## TASKS FOR THIS EXERCISE
• a. Decide whether each statement below agrees with the Daviesia suaveolens text, answering yes or no and quoting the deciding words exactly: (i) the plant typically reaches a height of up to 6 m; (ii) the standard petal is narrowly elliptic; (iii) the fruit is a flattened, triangular pod.
• b. Extend the Daviesia suaveolens text, beginning after its final sentence.
Segment Start: EXTRACT TO READ
Daviesia suaveolens is a species of flowering plant in the family Fabaceae and is endemic to south-eastern New South Wales. It is a tree-like shrub or small tree with scattered, narrowly egg-shaped phyllodes with the narrower end towards the base, and yellow flowers, sometimes with faint red markings.

==Description==
Daviesia suaveolens is a glabrous tree-like shrub or tree that typically grows to a height of up to 6 m. Its phyllodes are scattered, narrowly egg-shaped with the narrower end towards the base, 30–100 mm long and 4–17 mm wide with a tapering base. The flowers are strongly fragrant and arranged in one or two groups of three to six in leaf axils, and sessile or on a very short peduncle, the rachis 1–2 mm long, each flower on a pedicel 1–3 mm long. The sepals are 4–5 mm long and joined at the base, the upper two lobes joined for most of their length and the lower three triangular and about 1 mm long. The standard petal is broadly elliptic with a notched centre, 8–9 mm long, 9–10 mm wide and yellow, sometimes with faint red markings. The wings are 7–8 mm long and yellow, the keel 5.5 mm long and pale yellow, sometimes with a pink tinge. Flowering occurs from September to November and the fruit is a flattened, triangular pod 9–12 mm long.
Segment End: EXTRACT TO READ
Segment Start: DATA EXTRACT
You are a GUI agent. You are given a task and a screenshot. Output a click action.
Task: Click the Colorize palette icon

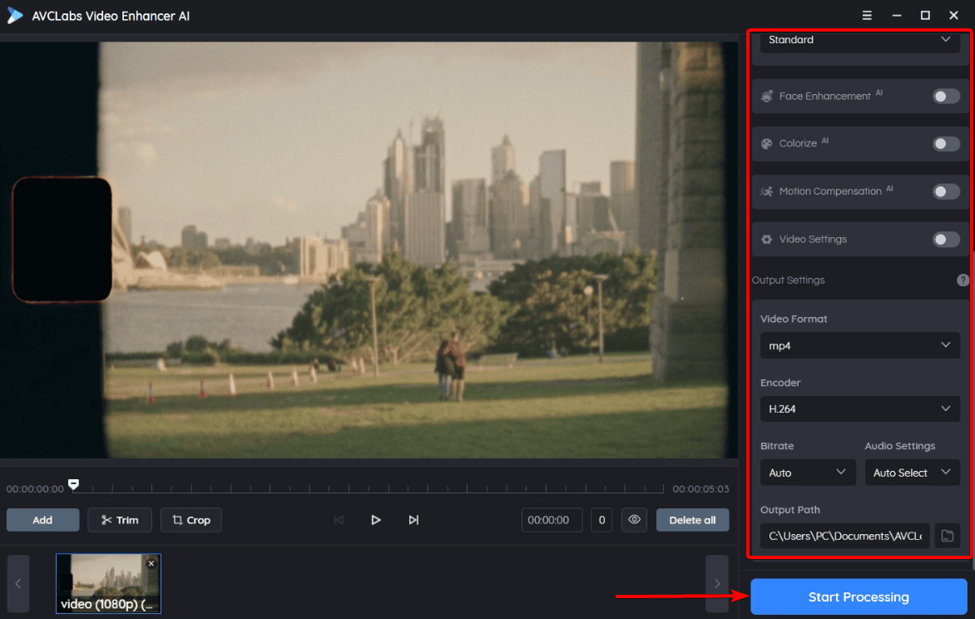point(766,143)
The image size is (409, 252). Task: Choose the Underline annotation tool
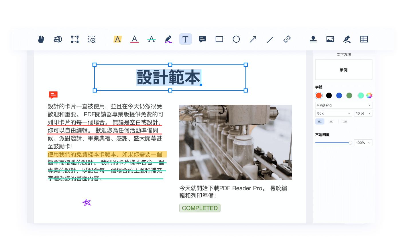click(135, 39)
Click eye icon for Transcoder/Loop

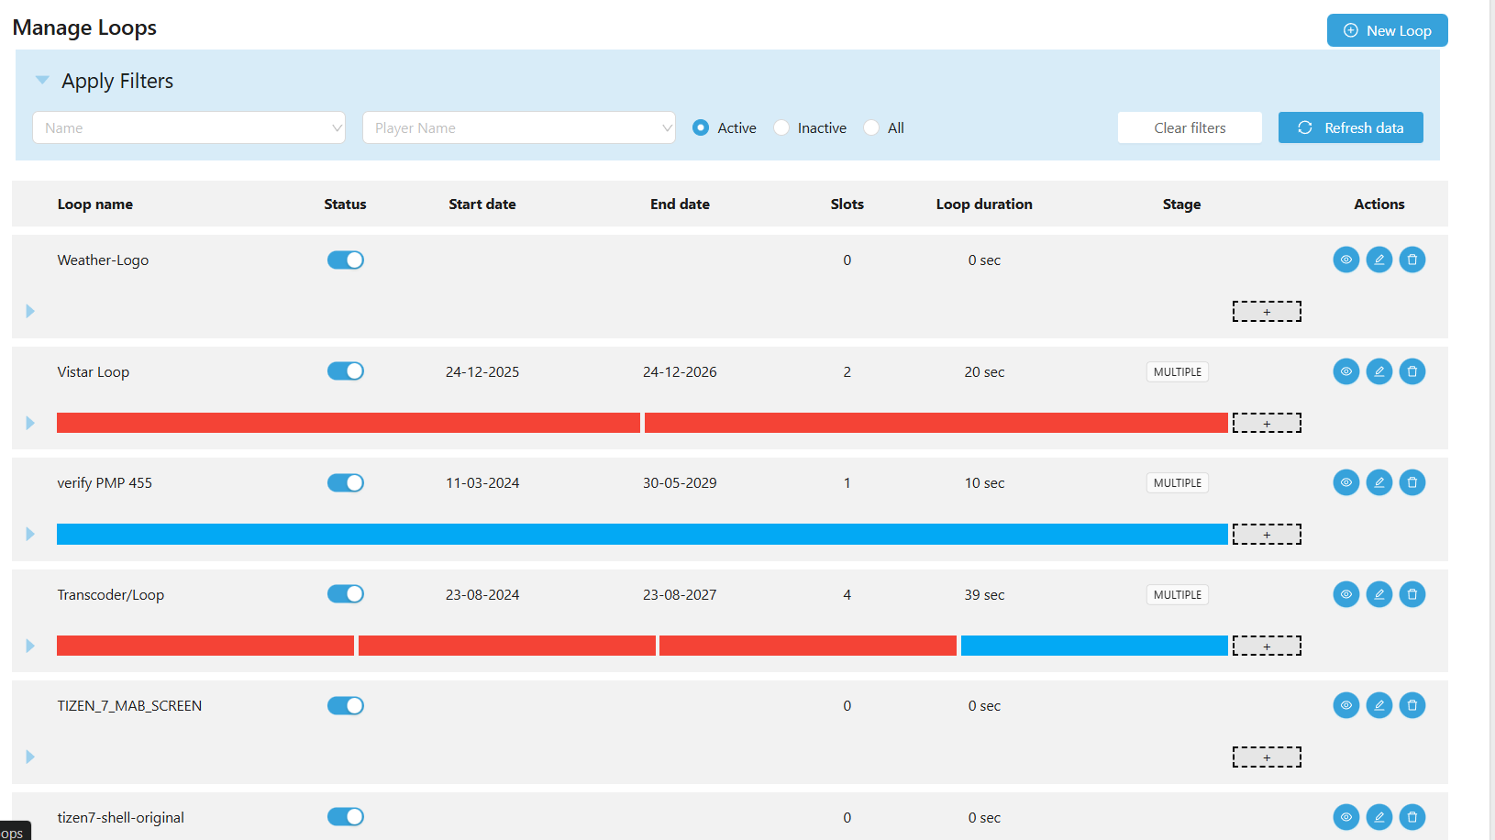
Segment End: DATA EXTRACT
## TASK RESULTS
• a.
(i) Yes: "typically grows to a height of up to 6 m"
(ii) No: "The standard petal is broadly elliptic with a notched centre"
(iii) Yes: "the fruit is a flattened, triangular pod 9–12 mm long"

• b.
==Taxonomy==
Daviesia suaveolens was first formally described in 1991 by Michael Crisp in Australian Systematic Botany from specimens he collected near Merricumbene in 1978. The specific epithet (suaveolens) means "fragrant".

==Distribution and habitat==
This daviesia grows in forest on ridges and slopes on the escarpment between Monga and Bemboka is south-eastern New South Wales.